The problem:
Search the data for the string "computer" and copy each line in which it appears.

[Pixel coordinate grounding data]

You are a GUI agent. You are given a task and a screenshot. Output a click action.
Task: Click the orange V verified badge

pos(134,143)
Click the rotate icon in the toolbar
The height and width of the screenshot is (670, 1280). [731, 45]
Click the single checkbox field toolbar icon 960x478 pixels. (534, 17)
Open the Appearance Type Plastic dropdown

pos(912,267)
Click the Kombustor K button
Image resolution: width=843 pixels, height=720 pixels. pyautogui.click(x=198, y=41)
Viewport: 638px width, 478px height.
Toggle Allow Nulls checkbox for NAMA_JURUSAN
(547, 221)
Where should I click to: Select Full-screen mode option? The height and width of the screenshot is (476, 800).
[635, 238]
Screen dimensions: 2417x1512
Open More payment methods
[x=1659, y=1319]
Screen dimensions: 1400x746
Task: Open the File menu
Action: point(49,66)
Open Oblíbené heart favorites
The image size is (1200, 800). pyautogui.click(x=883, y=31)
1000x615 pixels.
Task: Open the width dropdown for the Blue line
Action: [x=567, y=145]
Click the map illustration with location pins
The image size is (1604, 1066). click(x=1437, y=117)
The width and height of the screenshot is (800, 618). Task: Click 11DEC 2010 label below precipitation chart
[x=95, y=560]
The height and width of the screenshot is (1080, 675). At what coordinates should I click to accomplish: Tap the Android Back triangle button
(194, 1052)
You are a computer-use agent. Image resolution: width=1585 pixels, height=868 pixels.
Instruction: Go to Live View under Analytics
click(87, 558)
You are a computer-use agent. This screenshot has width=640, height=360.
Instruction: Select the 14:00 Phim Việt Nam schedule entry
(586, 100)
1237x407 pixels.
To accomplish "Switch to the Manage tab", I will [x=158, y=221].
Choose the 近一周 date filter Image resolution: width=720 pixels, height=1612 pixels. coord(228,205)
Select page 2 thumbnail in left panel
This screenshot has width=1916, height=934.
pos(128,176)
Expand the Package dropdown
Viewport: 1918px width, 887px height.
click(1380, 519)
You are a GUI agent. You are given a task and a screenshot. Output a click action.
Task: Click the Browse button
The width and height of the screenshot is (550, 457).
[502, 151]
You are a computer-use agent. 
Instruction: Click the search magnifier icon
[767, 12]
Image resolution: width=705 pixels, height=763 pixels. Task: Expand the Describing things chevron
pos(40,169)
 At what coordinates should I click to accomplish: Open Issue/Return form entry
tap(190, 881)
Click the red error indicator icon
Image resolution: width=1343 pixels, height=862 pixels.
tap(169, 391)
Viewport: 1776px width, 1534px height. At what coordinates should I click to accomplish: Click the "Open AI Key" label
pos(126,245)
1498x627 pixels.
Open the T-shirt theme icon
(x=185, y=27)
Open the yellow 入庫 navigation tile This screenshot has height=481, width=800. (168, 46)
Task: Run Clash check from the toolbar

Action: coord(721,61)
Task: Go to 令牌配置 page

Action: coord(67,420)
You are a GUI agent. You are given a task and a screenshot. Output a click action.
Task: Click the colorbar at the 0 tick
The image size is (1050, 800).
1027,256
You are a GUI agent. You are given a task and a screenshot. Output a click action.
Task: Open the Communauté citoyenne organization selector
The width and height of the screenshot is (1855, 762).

Task result:
You are a computer-use agent. Image resolution: width=1585 pixels, height=868 pixels.
You are a computer-use agent. This screenshot has width=640, height=360.
You are a computer-use agent. 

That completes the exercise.